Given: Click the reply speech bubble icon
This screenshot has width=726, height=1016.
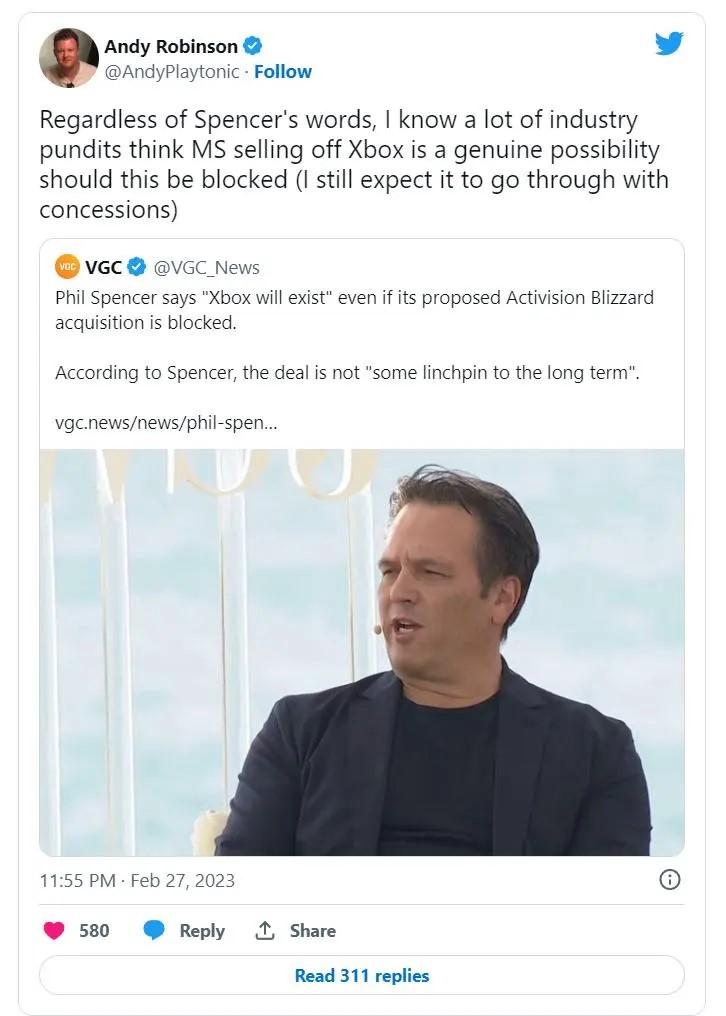Looking at the screenshot, I should [154, 930].
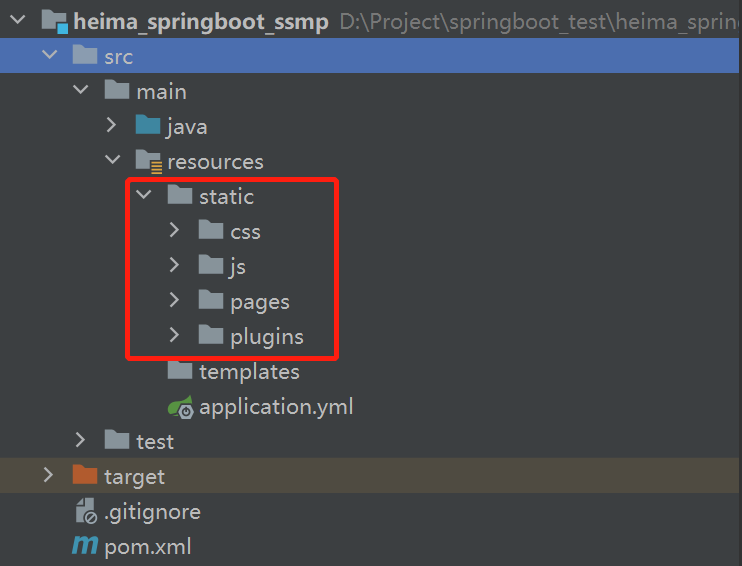This screenshot has height=566, width=742.
Task: Click the static folder icon
Action: [180, 196]
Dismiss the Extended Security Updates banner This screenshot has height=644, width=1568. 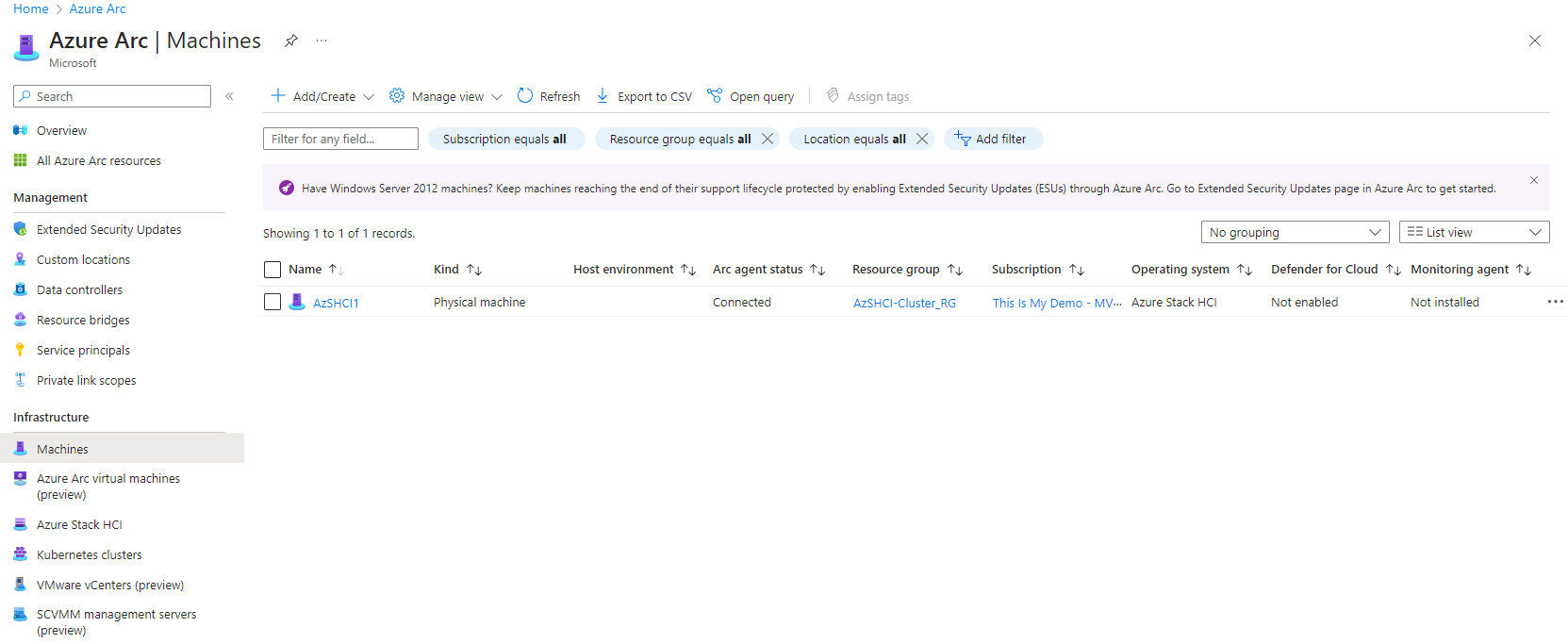coord(1534,180)
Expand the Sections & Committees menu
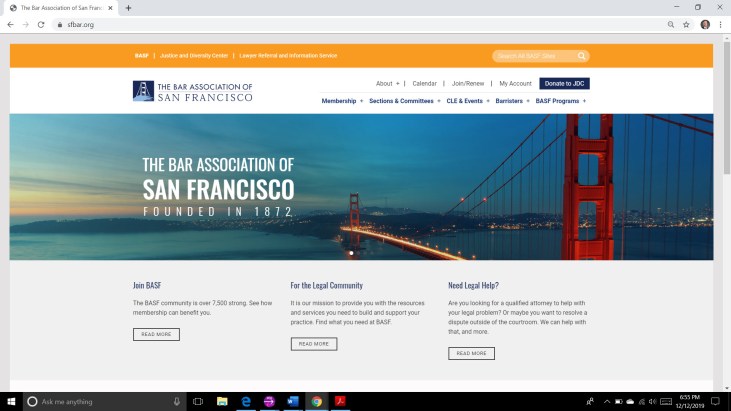The height and width of the screenshot is (411, 731). [403, 101]
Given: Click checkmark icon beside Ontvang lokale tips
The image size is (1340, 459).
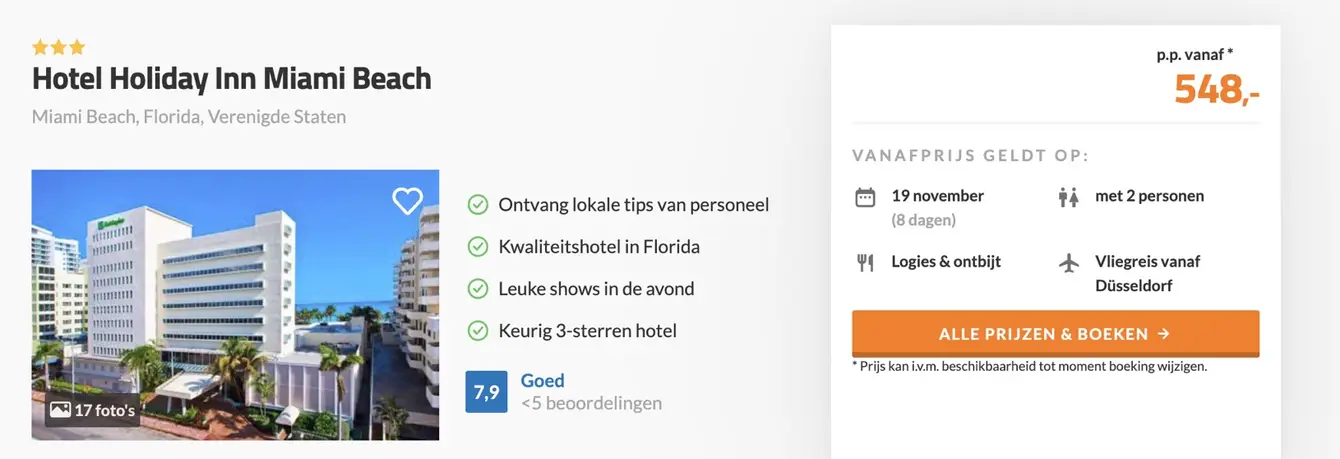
________________
How to complete this task:
Could you transcribe exactly the lines from the line containing "Expand the Sections & Committees menu" through the final line of the records, both included, and nothing beyond them? The pictures should be left out.

Output for this exercise:
Expand the Sections & Committees menu
The height and width of the screenshot is (411, 731). [403, 101]
Given: Click checkmark icon beside Ontvang lokale tips
The image size is (1340, 459).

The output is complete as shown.